During this searching phase, the customer will consider many alternatives. If the fantasy wasn’t concrete (and many aren’t), you must realize that the customer is still open to suggestions. Until you help the shopper to articulate his observations and objections, the fantasy may remain nebulous.
The selection phase. By now, the customer is ready to settle on the item that best suits his or her purposes. But it doesn’t automatically follow that the customer will buy that item. You may have heard a shopper say something like, “Well, if I was going to get one, this would be it!” When you hear that, the message is that you haven’t done a good enough job of convincing the customer that the item indeed satisfies his or her fantasy and that this particular purchase should be elevated to a top priority.
The primary reason a customer doesn’t immediately commit to a purchase is that the salesperson hasn’t bothered to ask! The second reason a customer may not commit is that the salesperson hasn’t overcome all the objections. There are times when this is just not possible. For example, even if a customer really wants a particular item, satisfaction may not be as high for a self-purchase as it would be if the item were received as a gift from someone special.
High pressure and fast talking may result in sales but rarely result in commitment. If the customer doesn’t feel satisfied, the result is likely to be a return of the merchandise, an unhappy customer, or, worst, a customer you’ll never see again.
The feeling that a customer has at this point goes back to how successfully you have melded his or her buying process with your selling process.
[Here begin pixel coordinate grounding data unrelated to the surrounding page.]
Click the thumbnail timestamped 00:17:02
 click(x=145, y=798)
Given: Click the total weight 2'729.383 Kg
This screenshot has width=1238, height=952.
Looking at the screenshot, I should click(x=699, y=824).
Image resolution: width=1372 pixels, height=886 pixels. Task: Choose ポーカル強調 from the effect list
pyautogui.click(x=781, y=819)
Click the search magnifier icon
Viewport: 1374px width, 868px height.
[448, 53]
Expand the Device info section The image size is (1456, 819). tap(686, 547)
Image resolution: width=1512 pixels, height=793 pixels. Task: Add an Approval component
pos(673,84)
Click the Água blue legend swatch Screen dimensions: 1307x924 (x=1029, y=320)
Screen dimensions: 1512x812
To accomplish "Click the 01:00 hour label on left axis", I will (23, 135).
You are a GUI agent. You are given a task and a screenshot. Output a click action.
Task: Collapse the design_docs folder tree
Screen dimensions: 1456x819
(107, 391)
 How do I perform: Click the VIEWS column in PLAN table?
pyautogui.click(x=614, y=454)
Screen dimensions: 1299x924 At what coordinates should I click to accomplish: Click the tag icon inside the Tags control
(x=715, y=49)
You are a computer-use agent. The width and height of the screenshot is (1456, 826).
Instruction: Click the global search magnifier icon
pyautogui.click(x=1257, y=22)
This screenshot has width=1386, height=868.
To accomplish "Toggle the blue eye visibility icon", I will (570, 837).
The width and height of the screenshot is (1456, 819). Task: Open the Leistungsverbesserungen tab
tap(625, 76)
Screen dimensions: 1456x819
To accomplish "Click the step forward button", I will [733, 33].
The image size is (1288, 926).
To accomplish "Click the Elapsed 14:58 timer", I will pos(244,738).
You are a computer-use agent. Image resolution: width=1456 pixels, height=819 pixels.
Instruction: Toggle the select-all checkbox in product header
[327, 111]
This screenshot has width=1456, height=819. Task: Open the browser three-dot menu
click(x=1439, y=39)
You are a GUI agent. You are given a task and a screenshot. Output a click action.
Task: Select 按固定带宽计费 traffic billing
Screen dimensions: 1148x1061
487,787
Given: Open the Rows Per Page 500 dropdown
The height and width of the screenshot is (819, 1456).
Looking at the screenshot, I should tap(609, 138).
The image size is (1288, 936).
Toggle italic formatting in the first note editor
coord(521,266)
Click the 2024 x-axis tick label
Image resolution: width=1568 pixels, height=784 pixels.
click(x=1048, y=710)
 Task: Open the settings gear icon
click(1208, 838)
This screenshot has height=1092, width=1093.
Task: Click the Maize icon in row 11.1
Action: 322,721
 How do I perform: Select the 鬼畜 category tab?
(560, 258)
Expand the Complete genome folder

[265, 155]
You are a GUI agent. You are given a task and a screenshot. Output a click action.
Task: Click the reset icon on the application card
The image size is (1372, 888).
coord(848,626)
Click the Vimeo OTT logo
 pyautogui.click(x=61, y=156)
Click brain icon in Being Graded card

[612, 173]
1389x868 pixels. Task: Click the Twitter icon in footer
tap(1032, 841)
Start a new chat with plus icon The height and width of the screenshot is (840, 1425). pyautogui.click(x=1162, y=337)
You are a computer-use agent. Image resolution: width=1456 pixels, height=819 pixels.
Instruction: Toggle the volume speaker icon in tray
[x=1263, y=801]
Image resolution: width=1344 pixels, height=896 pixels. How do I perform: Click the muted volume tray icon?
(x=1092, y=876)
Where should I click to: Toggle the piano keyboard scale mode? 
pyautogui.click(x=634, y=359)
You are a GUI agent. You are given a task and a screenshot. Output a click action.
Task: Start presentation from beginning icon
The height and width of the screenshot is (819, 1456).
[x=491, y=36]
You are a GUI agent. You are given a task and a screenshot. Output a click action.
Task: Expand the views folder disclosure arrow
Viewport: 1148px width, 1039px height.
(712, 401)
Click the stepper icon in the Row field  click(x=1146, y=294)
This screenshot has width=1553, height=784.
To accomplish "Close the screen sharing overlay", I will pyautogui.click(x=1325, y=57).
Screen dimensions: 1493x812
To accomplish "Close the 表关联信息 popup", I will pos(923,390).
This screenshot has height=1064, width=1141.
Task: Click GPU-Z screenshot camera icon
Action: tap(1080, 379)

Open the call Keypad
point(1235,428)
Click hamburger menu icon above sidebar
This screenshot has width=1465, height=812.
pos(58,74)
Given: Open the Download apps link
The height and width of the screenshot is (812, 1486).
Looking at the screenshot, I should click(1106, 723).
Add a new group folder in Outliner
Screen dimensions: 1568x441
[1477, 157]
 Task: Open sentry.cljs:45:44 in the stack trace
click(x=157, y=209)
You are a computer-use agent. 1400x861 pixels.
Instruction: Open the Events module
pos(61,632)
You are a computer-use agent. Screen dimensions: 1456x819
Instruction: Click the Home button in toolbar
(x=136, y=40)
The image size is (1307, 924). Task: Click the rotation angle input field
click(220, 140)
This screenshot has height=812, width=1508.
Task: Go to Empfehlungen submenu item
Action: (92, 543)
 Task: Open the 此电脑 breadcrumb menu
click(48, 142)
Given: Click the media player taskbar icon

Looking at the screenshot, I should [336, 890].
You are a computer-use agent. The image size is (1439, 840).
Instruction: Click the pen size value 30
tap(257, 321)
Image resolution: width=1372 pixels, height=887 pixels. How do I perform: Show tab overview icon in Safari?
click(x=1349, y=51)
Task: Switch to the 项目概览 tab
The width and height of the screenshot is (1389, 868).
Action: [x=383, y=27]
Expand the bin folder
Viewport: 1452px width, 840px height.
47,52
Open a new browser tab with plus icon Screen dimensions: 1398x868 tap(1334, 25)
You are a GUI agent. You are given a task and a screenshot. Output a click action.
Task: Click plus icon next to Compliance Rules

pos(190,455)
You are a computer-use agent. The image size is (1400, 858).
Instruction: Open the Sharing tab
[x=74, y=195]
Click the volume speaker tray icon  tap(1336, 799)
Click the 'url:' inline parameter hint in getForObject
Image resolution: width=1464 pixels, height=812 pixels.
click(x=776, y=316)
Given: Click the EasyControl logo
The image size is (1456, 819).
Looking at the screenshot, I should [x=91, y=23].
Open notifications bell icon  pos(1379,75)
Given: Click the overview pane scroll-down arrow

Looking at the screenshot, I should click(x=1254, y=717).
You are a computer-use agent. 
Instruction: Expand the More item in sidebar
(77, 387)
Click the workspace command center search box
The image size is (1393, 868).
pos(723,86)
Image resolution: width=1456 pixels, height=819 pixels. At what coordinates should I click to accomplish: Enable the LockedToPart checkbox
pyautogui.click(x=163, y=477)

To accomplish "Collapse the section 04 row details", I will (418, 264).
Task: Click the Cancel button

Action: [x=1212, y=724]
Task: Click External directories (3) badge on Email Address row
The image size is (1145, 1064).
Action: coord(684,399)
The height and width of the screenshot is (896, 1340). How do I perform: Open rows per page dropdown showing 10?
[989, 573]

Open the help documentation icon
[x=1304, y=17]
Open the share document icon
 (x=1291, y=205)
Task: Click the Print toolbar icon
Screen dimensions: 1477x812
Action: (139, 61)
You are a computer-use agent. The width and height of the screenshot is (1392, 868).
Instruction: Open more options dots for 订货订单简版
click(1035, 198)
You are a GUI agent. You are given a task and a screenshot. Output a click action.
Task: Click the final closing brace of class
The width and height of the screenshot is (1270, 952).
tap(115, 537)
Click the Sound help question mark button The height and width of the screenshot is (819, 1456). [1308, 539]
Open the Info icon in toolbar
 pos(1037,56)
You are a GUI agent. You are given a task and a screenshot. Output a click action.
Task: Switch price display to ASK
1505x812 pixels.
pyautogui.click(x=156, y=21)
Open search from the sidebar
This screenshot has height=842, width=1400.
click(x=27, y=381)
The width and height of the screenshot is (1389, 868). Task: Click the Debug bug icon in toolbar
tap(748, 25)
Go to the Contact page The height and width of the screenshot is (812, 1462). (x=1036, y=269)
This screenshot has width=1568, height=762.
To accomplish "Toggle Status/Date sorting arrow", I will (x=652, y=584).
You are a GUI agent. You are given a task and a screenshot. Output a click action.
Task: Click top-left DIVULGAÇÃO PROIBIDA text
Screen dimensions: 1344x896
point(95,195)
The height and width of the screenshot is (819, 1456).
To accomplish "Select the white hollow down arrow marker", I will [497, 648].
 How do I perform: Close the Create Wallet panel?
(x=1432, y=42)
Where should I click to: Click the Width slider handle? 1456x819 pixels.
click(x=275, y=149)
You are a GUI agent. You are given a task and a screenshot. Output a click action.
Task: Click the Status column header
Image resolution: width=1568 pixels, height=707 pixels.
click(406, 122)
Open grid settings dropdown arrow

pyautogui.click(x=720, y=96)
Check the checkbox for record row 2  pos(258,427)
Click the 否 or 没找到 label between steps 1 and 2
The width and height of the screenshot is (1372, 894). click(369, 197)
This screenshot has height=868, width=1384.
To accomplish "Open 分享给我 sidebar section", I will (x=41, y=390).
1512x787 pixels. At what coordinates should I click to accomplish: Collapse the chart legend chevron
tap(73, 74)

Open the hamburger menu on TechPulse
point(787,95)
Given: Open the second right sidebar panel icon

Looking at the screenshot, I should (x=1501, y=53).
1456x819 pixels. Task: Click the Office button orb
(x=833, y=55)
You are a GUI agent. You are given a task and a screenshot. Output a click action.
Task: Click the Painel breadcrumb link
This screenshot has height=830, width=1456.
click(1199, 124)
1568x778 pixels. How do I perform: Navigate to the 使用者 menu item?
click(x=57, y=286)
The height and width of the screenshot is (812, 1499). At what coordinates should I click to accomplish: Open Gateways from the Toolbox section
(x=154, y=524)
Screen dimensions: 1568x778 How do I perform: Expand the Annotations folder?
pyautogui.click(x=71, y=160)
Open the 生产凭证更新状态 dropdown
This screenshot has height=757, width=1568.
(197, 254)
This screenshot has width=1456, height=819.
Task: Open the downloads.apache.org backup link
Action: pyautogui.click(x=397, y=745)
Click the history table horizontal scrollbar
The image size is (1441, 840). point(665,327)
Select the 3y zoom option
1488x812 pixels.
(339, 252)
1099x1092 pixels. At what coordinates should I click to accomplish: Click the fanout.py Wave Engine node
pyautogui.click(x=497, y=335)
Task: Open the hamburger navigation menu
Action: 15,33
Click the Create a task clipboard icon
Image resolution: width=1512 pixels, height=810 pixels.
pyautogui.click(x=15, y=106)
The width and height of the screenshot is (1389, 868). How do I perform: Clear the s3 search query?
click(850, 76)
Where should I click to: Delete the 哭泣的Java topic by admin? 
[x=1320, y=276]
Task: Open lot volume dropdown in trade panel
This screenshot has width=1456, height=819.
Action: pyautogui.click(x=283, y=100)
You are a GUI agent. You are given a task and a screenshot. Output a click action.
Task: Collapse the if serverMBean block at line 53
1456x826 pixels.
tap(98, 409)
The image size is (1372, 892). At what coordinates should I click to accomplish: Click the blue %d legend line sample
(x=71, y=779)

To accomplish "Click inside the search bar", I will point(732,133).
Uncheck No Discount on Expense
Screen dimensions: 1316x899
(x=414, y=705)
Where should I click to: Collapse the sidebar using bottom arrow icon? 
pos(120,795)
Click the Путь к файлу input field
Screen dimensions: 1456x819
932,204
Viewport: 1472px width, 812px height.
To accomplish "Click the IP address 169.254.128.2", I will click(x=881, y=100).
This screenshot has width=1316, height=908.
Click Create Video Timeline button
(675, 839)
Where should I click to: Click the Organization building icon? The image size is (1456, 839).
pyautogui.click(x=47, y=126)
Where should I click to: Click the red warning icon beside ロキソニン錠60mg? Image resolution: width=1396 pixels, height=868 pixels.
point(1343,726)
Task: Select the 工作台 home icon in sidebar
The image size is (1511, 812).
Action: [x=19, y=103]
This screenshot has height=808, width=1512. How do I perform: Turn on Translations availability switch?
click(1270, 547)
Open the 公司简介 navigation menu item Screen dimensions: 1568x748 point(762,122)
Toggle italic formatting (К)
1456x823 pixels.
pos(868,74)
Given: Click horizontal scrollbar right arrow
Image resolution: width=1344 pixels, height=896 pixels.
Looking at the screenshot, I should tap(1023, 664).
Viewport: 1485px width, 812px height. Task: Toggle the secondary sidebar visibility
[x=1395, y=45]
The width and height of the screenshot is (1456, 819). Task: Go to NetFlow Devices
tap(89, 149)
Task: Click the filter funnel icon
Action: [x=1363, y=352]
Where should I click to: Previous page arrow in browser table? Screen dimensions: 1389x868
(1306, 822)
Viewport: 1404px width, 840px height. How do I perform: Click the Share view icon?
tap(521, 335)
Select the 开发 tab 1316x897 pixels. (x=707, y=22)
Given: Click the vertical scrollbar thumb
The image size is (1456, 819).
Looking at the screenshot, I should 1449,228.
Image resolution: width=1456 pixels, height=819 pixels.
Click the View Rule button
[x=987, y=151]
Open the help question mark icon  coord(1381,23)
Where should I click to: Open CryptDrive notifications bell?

There are many different ways to get commitment from the customer, but one of the most effective is by thinking ahead to when the fantasy becomes reality.
You can help your customer recognize the importance of presentation to making the moment of gift-giving one that exceeds the recipient’s expectations. Spend some time linking the reality of the purchase to the fantasy. Use emotions all the way through the selling process, relating them to the triggers and considerations in the buying process. Be an adviser rather than an adversary. You will see an increase in sales, but you’ll also see your shoppers become repeat customers, your customers become clients (who may even order over the phone), and your clients become advocates – fans who tell others how wonderful you are.
Make the moment of gift-giving one that exceeds expectations. Link the reality of the purchase to the fantasy. The primary reason a customer doesn’t commit to a purchase is that the salesperson hasn’t bothered to ask.